Beyond Trump’s Cabinet and inner circle, the administration expects to harness an array of outside groups, social media influencers, and right-wing media personalities to shape narratives and apply pressure on Republicans who might obstruct the Trump agenda. They were already deployed in full force to squash any GOP squeamishness on Hegseth, who Trump wants to lead the Pentagon despite questions about his experience, his views, and accusations leveled against him of alcohol abuse and sexual assault that he’s denied. When Iowa Sen. Joni Ernst, a veteran up for re-election in two years, expressed reservation about Hegseth, who has said women should not serve in combat, she drew an onslaught of social media harassment, revved up by the likes of Steve Bannon and Gaetz, now an anchor for the pro-Trump One America News Network. “How do I make it stop?” Ernst asked one of her fellow Republican senators, who spoke on the condition of anonymity to discuss private conversations. “She toe-dipped in her opposition,” the GOP senator tells TIME, “and felt the immediate backlash.”

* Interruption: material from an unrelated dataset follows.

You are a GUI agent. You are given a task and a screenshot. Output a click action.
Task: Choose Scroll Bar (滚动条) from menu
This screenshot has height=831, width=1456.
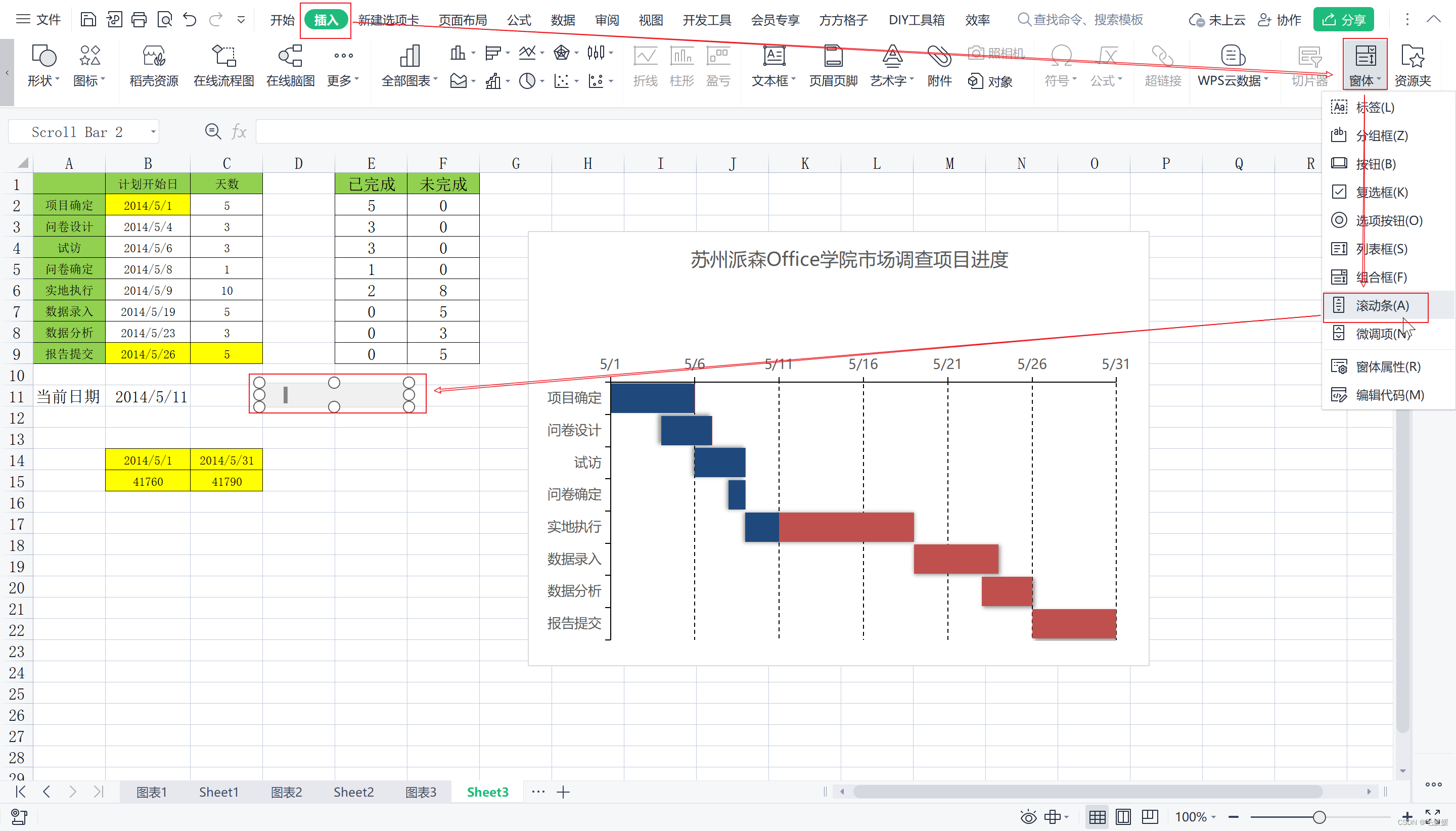[x=1382, y=306]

Another source familiar with the matter tells TIME that a Trump ally informed Ernst that the President would support a primary challenge against her in Iowa—where Trump won the caucuses last year by roughly 30 points—if she blocked Hegseth. At the same time, billionaire Tesla CEO Elon Musk quietly backchanneled a message to Senators, according to two sources familiar with the matter: anyone who votes against Trump’s Cabinet secretaries will face a multi-million dollar Musk-funded Super PAC to oust them from office in their next primary. Ernst ultimately signaled she would back Hegseth.
“That’s the reality that all these members live in the next couple years here,” says a source close to Trump. “They all get in line at the end of the day.”
There’s still always the potential for trouble in a MAGA paradise. There are competing factions within Trump’s orbit with their own agendas. Some of that has already spilled into public view, such as Bannon’s tussle with Musk over H1B visas, through which U.S. companies, including Musk’s, import skilled workers from other countries. To Trump, the argument is part of the fun—and his decision-making process. “He doesn’t mind the squabble,” says a Trump aide. “He likes to see the conversation hash out and see where the conversation online lives and where the base is on things.”
In the end, Trump sided with the SpaceX founder over whether the H-1B program was worth continuing. Trump, after all, uses them at his clubs and hotels. Plus Musk has more than $300 billion. Bannon does not. But over the coming years, such quarrels may serve as a barometer for which voices in his ear will have the most influence, and the extent to which Trump remains sensitive to public pushback. Trump aides say he is more intent than he was in his first term on remaking the federal bureaucracy, and less concerned with appeasing those who might stand in his way. “His risk tolerance is higher,” says a senior Trump official.
For everything Trump may be able to accomplish without the help of the legislature, every President aims to sign major, far-reaching pieces of legislation. Trump’s checklist in Congress will be passing a border security bill and making his tax cuts permanent. There’s also the debt ceiling, which Congress must agree to either raise or eliminate entirely. In public and in private, Trump says he would prefer to pass his border security measures and raise the debt ceiling in one package, whereas some leading members of Congress insist on doing them separately. On some level, it’s a simple process argument, but it’s also a test of how Trump will handle resistance from his own party after becoming accustomed to their subservience over the course of his march to power.
Perhaps most of all, it may reveal whether Trump, ten years into his life as a politician, has learned that most Washington of lessons: sometimes you need to lose a few fights to win a bigger one. Toward the end of his Jan. 8 meeting with the Republican Senators, he pushed hard for one bill but, by the end, eventually relented that he could accept either method. All that really matters, he said, was that it gets done. “I’ll sign one bill, I’ll sign two bills. I’ll sign 10 bills,” he said. “Whatever it takes.”